These should be good times to be a Republican. The president and his Democratic allies have had a cruel summer as a tepid recovery and a steady drip of low-level scandals have taken their toll. Obamacare, President Obama’s signature domestic achievement, has been plagued by administrative delays that have raised questions about its long-run viability. The sagas of Edward Snowden and Bradley Manning have disillusioned at least some members of the liberal intelligentsia, who once believed that the president intended to rein in the national security state. And though the Obama administration has put forward ambitious new policy initiatives in its second term, such as plans for universal pre-school and higher education reform, the Democrats seem too exhausted to do much of anything about them.
 
Yet clear-eyed Republicans look to the future with trepidation. Even if the GOP makes major gains in next year’s midterm elections, it is no longer very clear what Republicans stand for. We all know that they favor low taxes and celebrate the virtues of the free enterprise system. However, what exactly is the party’s vision for the American future, and how do its members intend to go about realizing it? Without an answer to this question, any political victories will be squandered.

This is not to suggest that there are no visions on offer. The debates currently roiling the GOP get at the heart of the party’s identity. New revelations about domestic surveillance programs have sharpened the division between the party’s resurgent libertarian wing and its national security hawks, with Kentucky Sen. Rand Paul and New Jersey Gov. Chris Christie playing leading roles. The fight over comprehensive immigration reform has pitted conservatives who see a large increase in less-skilled immigration as a boon against those who fear it will squeeze wages and exacerbate cultural divisions. Likewise, tea party ultras are calling for deep and immediate spending cuts, while other Republicans warn of the political backlash that would follow a government shutdown.

More broadly, the Republicans vying to define the party’s post-Obama future are coalescing around two different tendencies. The first, which grows out of the tea party movement, is a new fusion of economic libertarianism and populist anti-elitism. This tendency is, in theory, as hostile to Wall Street as it is to Washington, and deeply sceptical of technocratic efforts to streamline or fix government. The second, rooted in statehouses across the country, is a reform conservatism that aims to modernize government with an eye toward shoring up families and communities buffeted by economic and cultural change.

(Screen grounding examples)

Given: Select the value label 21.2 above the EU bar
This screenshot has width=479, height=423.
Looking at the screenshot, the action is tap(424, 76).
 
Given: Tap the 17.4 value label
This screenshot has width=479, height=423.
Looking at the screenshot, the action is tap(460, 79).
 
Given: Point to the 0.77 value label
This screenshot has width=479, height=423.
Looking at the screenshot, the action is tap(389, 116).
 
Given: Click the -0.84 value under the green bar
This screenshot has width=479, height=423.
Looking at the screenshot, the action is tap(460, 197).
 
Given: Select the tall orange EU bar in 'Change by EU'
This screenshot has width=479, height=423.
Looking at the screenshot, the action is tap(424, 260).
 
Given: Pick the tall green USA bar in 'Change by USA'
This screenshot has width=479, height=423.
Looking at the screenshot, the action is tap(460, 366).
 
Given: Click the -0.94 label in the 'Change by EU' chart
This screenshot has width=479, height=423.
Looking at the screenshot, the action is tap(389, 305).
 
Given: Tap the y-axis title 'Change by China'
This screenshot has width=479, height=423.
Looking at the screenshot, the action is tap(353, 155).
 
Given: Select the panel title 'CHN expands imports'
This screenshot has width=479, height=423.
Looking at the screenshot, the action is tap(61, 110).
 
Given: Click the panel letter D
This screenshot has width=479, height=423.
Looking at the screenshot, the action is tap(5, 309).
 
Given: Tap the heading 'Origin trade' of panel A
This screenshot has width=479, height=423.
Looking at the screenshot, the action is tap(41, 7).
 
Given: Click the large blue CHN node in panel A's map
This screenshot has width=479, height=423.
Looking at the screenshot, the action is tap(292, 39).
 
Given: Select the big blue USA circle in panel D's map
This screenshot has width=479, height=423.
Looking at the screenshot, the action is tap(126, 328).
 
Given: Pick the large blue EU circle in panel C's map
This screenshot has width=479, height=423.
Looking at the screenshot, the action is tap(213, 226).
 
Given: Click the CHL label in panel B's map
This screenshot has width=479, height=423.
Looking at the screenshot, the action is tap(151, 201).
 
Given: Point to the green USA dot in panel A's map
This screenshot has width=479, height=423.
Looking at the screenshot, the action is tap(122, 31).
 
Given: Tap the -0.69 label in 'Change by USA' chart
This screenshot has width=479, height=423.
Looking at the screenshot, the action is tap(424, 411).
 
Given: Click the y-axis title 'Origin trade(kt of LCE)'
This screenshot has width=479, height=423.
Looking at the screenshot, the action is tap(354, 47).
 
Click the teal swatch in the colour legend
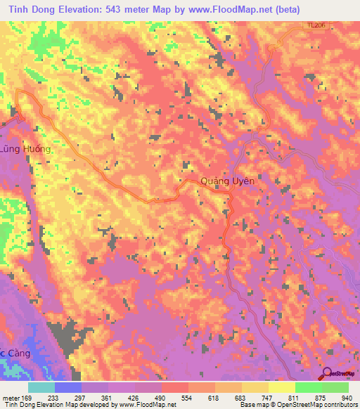point(41,387)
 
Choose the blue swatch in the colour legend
point(68,387)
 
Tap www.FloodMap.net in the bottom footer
point(150,405)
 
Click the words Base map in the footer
point(253,405)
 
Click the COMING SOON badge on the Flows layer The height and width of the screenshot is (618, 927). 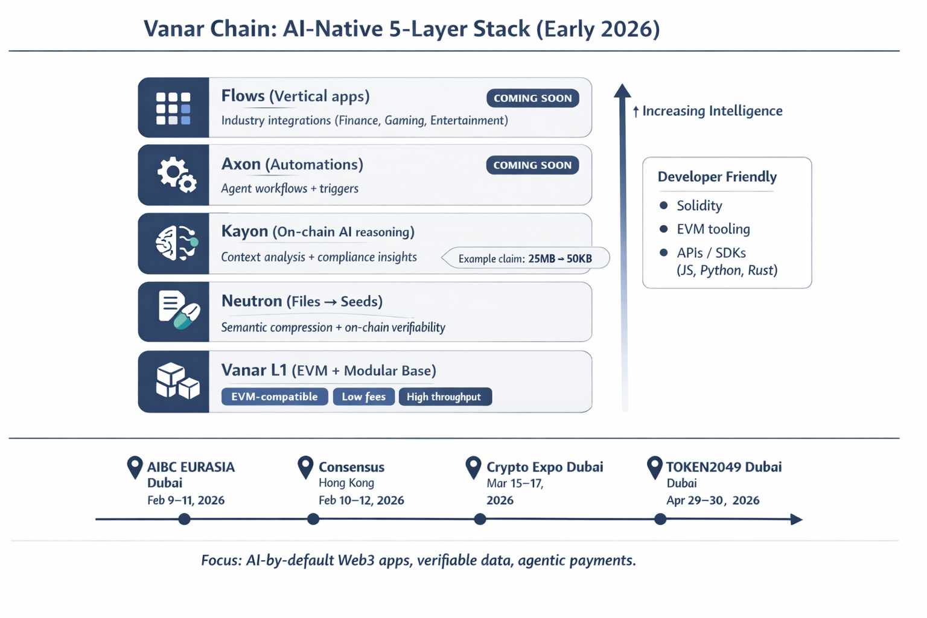(532, 98)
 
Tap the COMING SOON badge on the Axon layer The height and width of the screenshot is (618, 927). (532, 165)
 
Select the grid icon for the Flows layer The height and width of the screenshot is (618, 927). (173, 108)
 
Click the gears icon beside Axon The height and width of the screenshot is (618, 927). (176, 175)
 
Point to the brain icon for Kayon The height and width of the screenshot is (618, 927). (176, 243)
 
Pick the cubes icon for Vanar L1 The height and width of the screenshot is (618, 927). (177, 381)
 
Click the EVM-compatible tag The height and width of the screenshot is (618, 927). (275, 397)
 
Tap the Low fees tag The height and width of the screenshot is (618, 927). (363, 397)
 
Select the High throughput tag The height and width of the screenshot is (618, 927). (445, 397)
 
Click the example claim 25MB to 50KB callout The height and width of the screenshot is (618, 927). (525, 258)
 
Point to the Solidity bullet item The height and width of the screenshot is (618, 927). (699, 206)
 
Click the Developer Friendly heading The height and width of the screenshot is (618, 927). (717, 177)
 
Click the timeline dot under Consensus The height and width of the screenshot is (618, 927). (313, 519)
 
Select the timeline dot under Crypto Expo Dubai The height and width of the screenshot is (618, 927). (480, 519)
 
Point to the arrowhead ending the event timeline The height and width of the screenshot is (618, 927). (797, 519)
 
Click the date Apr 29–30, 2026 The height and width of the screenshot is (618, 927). (712, 500)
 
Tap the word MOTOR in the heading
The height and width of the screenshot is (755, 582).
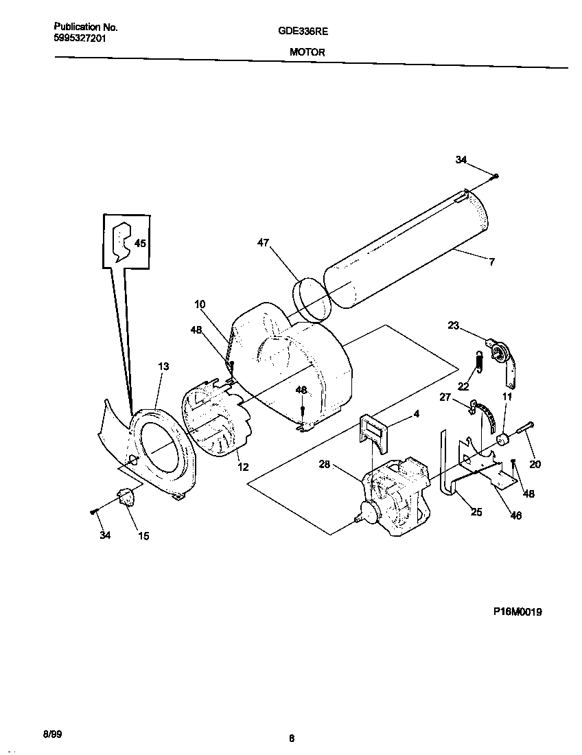tap(303, 52)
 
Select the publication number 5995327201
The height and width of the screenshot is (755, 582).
tap(80, 38)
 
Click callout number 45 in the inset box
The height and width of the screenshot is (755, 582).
tap(140, 243)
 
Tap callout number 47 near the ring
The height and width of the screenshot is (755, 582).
tap(264, 242)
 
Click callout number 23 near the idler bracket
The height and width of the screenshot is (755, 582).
tap(453, 326)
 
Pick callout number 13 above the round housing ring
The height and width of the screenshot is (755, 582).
tap(163, 367)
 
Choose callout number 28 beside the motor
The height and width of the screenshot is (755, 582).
tap(325, 465)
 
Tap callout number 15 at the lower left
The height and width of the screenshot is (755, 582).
tap(143, 536)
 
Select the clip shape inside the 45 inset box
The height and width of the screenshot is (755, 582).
tap(122, 241)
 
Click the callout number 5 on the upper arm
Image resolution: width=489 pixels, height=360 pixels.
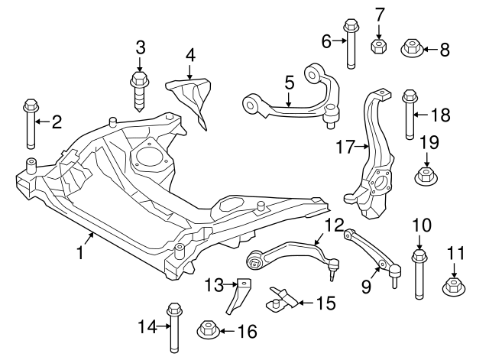click(289, 81)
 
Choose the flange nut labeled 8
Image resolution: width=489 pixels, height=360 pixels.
click(412, 50)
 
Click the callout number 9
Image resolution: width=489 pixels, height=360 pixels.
click(365, 287)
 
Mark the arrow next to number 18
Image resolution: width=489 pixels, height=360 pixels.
click(423, 116)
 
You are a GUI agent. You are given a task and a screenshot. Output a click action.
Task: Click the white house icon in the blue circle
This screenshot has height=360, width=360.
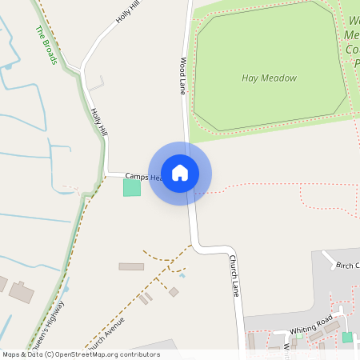coord(180,173)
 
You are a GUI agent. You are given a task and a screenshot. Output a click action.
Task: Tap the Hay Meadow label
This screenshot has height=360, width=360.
coord(269,78)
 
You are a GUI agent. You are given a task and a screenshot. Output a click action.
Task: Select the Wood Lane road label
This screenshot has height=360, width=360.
coord(183,76)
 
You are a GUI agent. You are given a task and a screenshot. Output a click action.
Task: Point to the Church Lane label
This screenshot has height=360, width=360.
coord(234,274)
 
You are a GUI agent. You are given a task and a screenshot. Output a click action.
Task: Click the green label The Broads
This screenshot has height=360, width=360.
coord(46,45)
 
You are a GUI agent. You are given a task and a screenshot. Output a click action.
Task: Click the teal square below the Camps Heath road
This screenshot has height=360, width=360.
coord(131,188)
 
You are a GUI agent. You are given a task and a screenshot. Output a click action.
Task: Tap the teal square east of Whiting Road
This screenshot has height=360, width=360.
coord(347,338)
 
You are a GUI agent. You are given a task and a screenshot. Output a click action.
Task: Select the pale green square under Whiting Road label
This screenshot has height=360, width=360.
coord(299,336)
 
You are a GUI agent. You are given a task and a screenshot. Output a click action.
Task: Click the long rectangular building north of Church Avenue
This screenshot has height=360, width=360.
coord(131,266)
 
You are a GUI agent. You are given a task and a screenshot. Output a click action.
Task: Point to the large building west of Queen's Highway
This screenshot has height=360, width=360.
coord(22,292)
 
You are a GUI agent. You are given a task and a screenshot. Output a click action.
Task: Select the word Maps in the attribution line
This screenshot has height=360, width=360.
coord(11,354)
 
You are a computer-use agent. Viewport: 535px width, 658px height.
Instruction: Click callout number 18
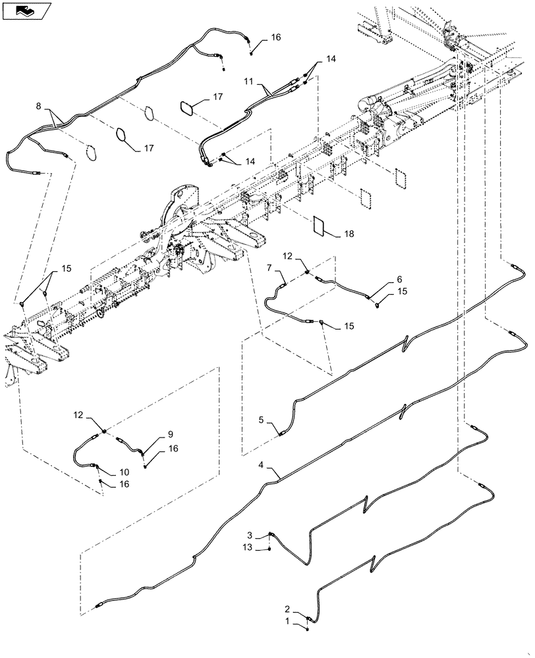pos(348,234)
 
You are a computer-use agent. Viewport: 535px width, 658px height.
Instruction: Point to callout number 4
pos(262,465)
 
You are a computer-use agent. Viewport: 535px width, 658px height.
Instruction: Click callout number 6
pos(399,279)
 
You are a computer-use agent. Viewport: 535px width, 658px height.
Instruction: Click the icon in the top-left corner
pos(26,11)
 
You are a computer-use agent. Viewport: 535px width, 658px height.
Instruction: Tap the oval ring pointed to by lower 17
pos(123,135)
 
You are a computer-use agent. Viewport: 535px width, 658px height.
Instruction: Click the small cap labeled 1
pos(308,627)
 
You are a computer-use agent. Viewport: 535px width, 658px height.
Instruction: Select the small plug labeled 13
pos(271,548)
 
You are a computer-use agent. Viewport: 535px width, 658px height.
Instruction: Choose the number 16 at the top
pos(275,38)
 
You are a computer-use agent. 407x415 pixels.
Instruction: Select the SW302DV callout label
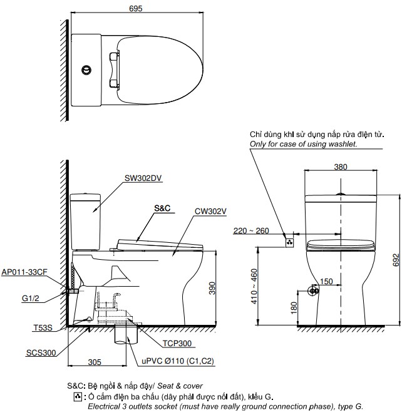point(143,178)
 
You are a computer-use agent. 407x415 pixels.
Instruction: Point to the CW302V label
point(210,212)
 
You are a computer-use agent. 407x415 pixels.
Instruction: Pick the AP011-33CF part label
point(24,272)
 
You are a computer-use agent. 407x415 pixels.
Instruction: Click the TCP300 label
point(177,343)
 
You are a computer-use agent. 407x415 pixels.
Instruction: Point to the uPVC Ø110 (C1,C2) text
point(177,362)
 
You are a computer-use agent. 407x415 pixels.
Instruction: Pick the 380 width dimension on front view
point(340,167)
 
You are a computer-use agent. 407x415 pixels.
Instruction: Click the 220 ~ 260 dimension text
point(251,231)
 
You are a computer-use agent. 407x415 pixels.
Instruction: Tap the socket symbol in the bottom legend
point(77,397)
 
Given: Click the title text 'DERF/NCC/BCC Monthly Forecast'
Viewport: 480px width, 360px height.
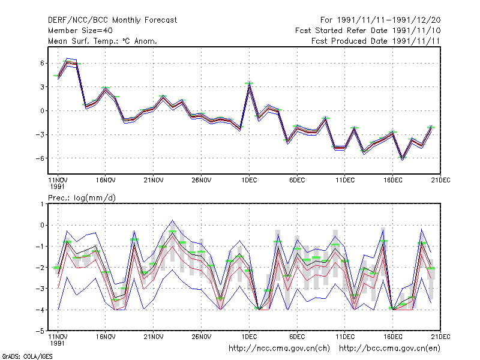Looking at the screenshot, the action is [x=112, y=20].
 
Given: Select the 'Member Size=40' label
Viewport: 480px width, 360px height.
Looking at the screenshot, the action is [x=80, y=31].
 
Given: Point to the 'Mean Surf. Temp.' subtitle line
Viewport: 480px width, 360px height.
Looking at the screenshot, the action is [x=103, y=41].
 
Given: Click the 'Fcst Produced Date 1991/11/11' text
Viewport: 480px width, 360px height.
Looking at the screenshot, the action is [x=376, y=41].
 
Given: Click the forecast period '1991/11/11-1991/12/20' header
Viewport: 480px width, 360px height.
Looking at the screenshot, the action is [x=389, y=20].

**EXERCISE REQUIREMENTS**: Write out the passage on the Republican Party's future word for word, from "This is not" to "a government shutdown.".

**RESULT**:
This is not to suggest that there are no visions on offer. The debates currently roiling the GOP get at the heart of the party’s identity. New revelations about domestic surveillance programs have sharpened the division between the party’s resurgent libertarian wing and its national security hawks, with Kentucky Sen. Rand Paul and New Jersey Gov. Chris Christie playing leading roles. The fight over comprehensive immigration reform has pitted conservatives who see a large increase in less-skilled immigration as a boon against those who fear it will squeeze wages and exacerbate cultural divisions. Likewise, tea party ultras are calling for deep and immediate spending cuts, while other Republicans warn of the political backlash that would follow a government shutdown.